Moati aime Le Pen

Daniel Schneidermann - - 0 commentaires

L'amour a ses raisons. Pauvre Serge Moati !

Il faut le voir, au Petit journal, expliquer que oui, il aime Le Pen. Pas la fille ("je la connais moins"), mais le père. Il l'aime. Pas ses idées, non bien sûr, quelle horreur, le détail de l'Histoire, tout ça. Mais l'homme. Tellement sympa dans la vie, la vraie vie. Il y a la vie, et il y a les idées. C'est deux choses. Lui, juif, franc-maçon, et de gauche, s'il s'y attendait. Mais ça lui est tombé dessus, comme un coup de foudre. On ne décide pas. "Vous le tutoyez ?" lui demande Barthès. Evidemment, il le tutoie. Comme Sarkozy ou Hollande. A force de les filmer. Mais s'agissant de Le Pen, ça va bien au-delà. Tant de bons moments partagés.

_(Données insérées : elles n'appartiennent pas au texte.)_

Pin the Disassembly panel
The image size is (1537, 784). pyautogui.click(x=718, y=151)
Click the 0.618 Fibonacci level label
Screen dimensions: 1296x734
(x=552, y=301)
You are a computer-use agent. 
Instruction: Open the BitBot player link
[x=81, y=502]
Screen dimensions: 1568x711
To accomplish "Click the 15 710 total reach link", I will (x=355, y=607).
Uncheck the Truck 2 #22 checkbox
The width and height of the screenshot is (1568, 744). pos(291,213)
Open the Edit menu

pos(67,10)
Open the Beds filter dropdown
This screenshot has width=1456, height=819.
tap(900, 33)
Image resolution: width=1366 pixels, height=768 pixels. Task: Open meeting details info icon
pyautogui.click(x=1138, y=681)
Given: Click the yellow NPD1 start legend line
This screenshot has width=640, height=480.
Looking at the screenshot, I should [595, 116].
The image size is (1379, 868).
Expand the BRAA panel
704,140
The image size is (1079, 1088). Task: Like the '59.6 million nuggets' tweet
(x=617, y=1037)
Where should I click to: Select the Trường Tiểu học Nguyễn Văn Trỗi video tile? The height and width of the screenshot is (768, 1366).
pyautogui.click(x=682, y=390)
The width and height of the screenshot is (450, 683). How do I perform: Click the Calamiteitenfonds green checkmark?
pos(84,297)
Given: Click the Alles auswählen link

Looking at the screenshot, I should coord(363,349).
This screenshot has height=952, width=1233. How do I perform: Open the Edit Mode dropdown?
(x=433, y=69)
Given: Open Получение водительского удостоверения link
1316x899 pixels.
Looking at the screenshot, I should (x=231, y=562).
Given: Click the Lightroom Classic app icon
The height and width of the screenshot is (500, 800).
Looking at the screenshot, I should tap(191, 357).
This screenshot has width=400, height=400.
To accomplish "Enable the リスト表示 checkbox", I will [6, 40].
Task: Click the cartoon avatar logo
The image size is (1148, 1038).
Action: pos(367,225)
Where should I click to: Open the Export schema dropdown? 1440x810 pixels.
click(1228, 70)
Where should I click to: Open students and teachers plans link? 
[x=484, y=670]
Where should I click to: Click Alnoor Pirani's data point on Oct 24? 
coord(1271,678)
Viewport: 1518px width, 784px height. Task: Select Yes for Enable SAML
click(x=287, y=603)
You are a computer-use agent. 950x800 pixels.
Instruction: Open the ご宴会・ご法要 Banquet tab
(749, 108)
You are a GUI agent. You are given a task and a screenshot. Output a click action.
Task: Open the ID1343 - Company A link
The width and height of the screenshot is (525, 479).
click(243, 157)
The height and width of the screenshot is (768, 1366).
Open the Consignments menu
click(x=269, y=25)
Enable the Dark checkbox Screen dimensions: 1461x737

Barthès : "Vous vous souvenez du meilleur moment ?" Oui, le soir où Marine Le Pen est devenue présidente du FN, son père a chanté, et dansé. Quel bon moment ! Bref, il l'aime tellement qu'il en a fait un livre. Chez Flammarion. En vente partout.

On en est là, à plaindre le naufrage, quand Barthès envoie un extrait du prochain film de Moati. Les Le Pen, père et fille, sont avachis dans une loge, après le discours d'intronisation de Marine Le Pen comme présidente du FN. Il est tourné vers elle. On parle boutique. Technique des meetings. Importance du ventilateur. De la pendule. Nécessité de toujours vérifier le micro. Et les ventilateurs des loges, aussi. Toujours toujours. Elle écoute distraitement. Il lui donne des conseils. "Je pense que tu as besoin d'une chose" On tend l'oreille. "C'est prendre des cours d'orthophonie". Zoom avant sur les deux visages. "Parce que tu chutes un peu sur les finales des phrases". Il appuie sur "finales". En technicien. Elle le regarde. Lui : "Faute de souffle". Elle, impénétrable : "Non mais t'as raison". Elle se lève. Exaspérée ? Qui saura ? "Tu es à un stade où il faut une organisation professionnelle". Elle est sortie du champ.

Papa et fifille, au sommet du FN. Papa qui veut envoyer fifille chez l'orthophoniste. La vérité profonde, indicible, des rapports d'une monstrueuse famille si ordinaire. Oui, indicible, comme le disait l'autre jour sur notre plateau le collègue Yves Jeuland, parce qu'elle laisse chaque spectateur libre d'y trouver ce qu'il voudra. Sacré Moati ! N'importe quel documentariste aurait donné un an de sa vie, pour cette image. Les reporters de Barthès peuvent bien tendre leurs micros, capter tous les bâillements du monde, tous les grattages de nez, ils ne capteront jamais ça. Et si papy Moati a décroché le pompon, si c'est lui qui était là, dans la loge, à cet instant, si proche des deux, c'est bien pour ça, parce qu'il a noué avec le père Le Pen cette relation inexprimable, inavouable, qui le fait bafouiller sur le plateau, se perdre dans d'impossibles explications sur l'homme Le Pen, tellement plus sympa dans la vie. Sacré Moati. Sacré métier, documentariste.